Patients enrolled in palliative care are more likely to have completed a POLST form and discussed end of life wishes. They are not only more likely to choose an at-home death, but more likely to receive it. Home is generally the most preferred place of death, yet this choice is not always available to those receiving end-of-life care in a hospital setting.
Families of patients who spent 3 days or more in hospice care report greater satisfaction with their quality of care than families of those who were admitted to the ICU within 30 days of their death. Late-term aggressive treatment is an expensive and futile strategy and accounts for upwards of 50% of Medicare spending in a patient’s last year of life.
When to Consider Palliative Care Referral
Palliative care is a patient-centered holistic program that complements curative treatment and can ease the transition to end of life if necessary. With that in mind, there’s no reason to delay patient enrolment in a palliative care program if the following criteria are met.

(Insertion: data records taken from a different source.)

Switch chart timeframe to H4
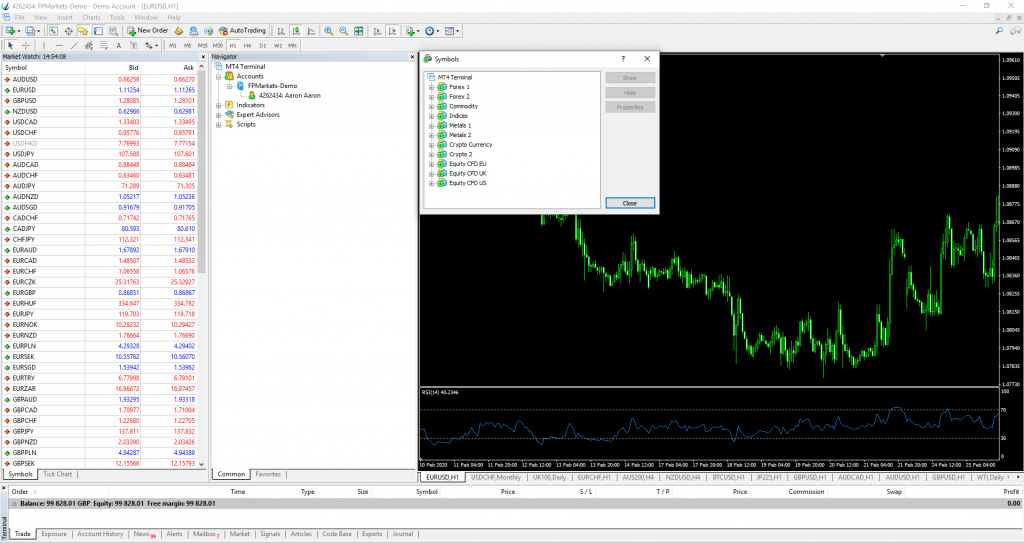Screen dimensions: 1024x543 (x=247, y=46)
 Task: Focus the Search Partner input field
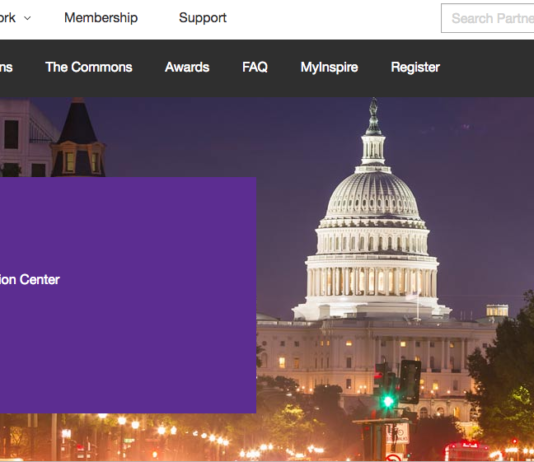[x=488, y=18]
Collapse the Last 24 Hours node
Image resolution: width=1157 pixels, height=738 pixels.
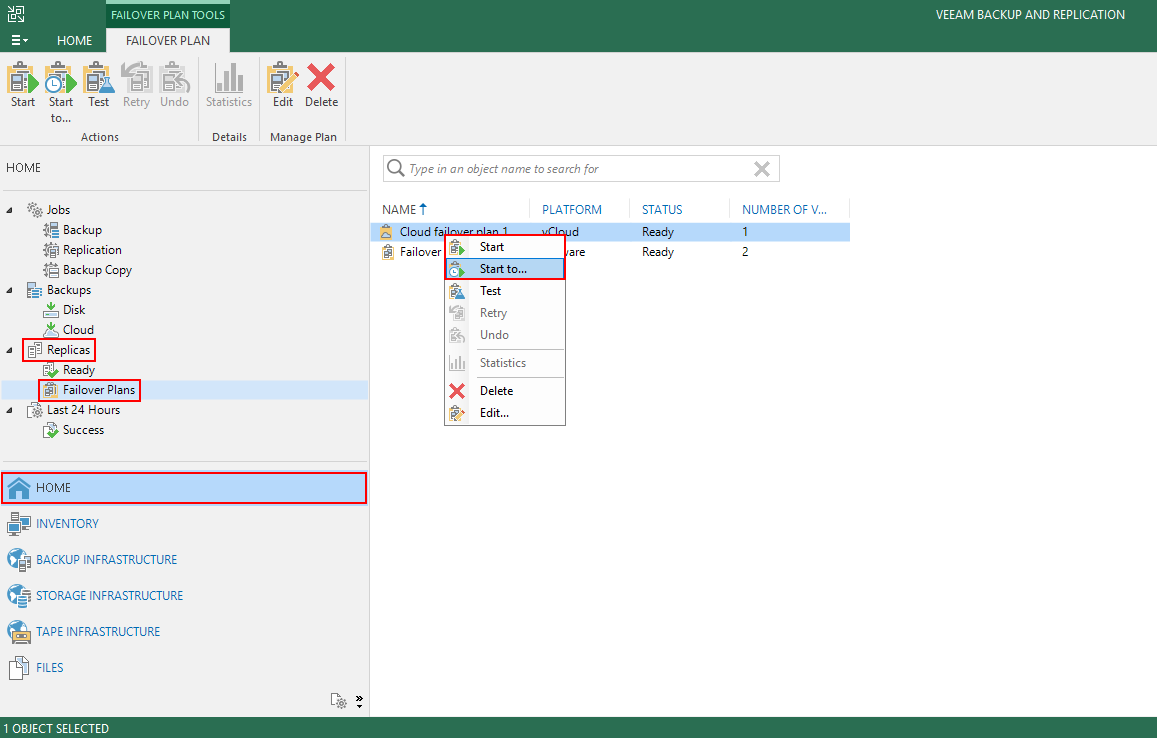coord(10,410)
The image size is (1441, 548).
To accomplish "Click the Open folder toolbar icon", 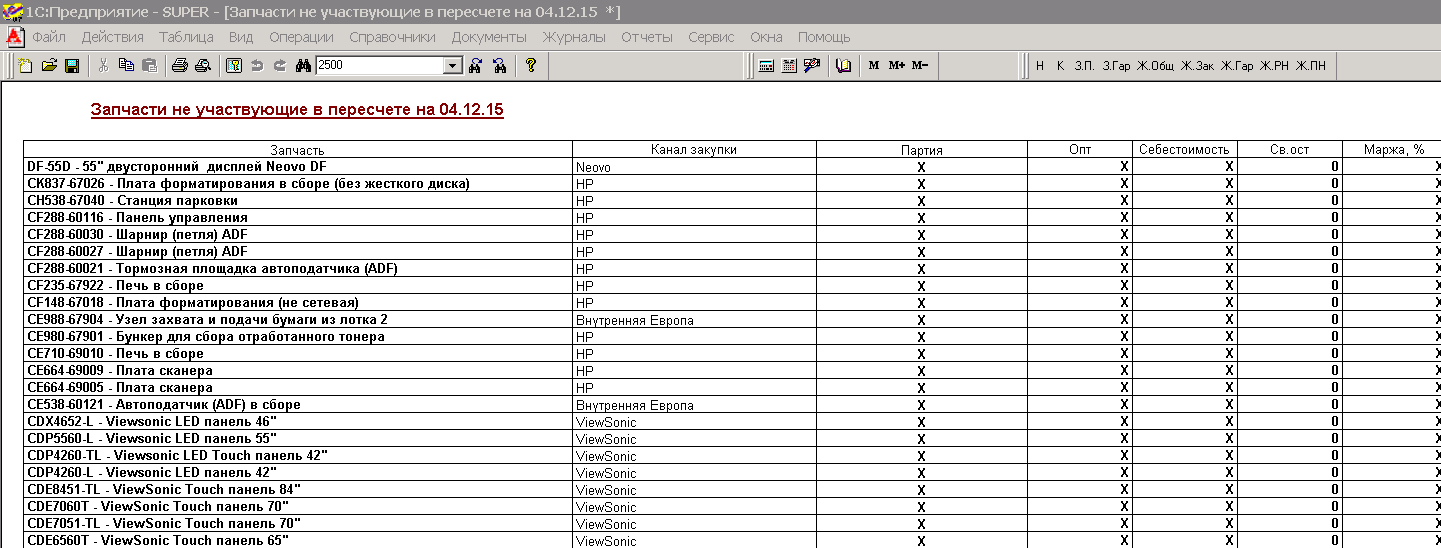I will click(x=48, y=66).
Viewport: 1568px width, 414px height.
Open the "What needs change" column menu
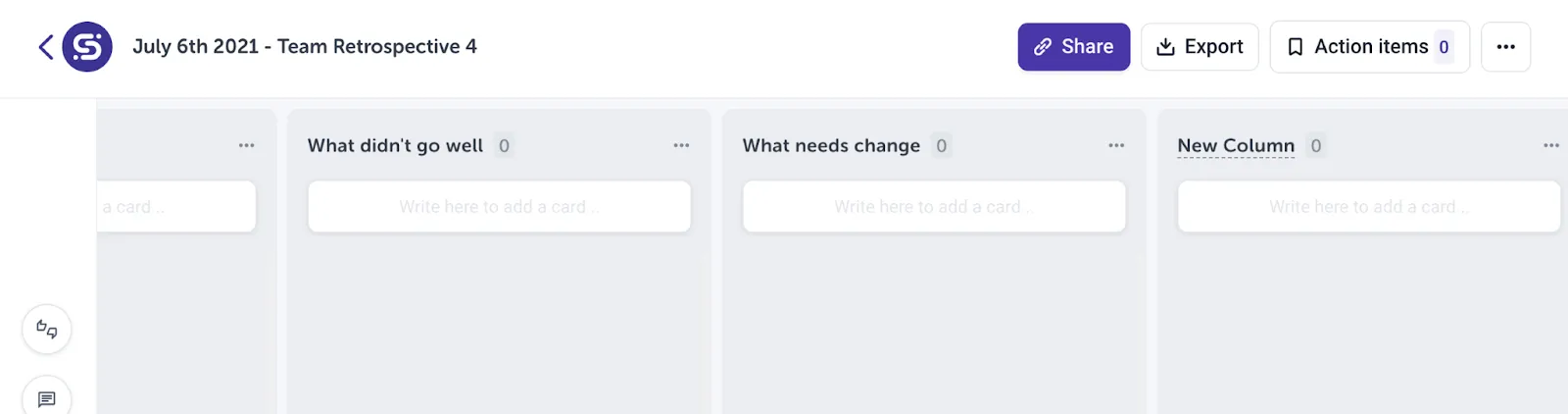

The patient has a primary diagnosis of one or more of the following:
- Cancer (Stage 3, 4, or 5)
- Heart Disease
- Liver Disease
- Renal Disease
- Pulmonary Disease (Chronic Obstructive Pulmonary Disease, Interstitial
Lung Disease, Pulmonary Fibrosis)
- Neurological Disease (ALS, Alzheimer’s, Brain Tumor, Huntington’s, Lewy Body
Dementia, Multiple Sclerosis, Parkinsons, Stroke)
Patient behavior includes one or more of the following:
- Frequent Emergency Department visits
- Multiple hospitalizations
- Decline in disease progression
- Recurrent infections or non-healing wounds
- Significant weight loss
- Multiple falls
- Recent Skilled Nursing Facility stay
- Difficulty with daily living activities
In a powerful 2014 study in the Journal of the American Heart Association researchers found it was not clear that providers understood the domain of palliative care and how it differs from hospice. Many had no idea palliative services could exist alongside life-prolonging therapy, and thus failed to refer their patients to palliative care providers until they had reached a point at which they were “unable to do more.” Prolonging palliative care referral benefits neither the patient nor the provider, while earlier referral benefits everyone.
Increasing awareness about what palliative care is can help providers integrate palliative care into primary health care and home-based care much earlier. This partnership advances the sustainability of long-term care and, according to the World Health Organization, should be considered an ethical duty as it supports greater physical, emotional, and financial wellness.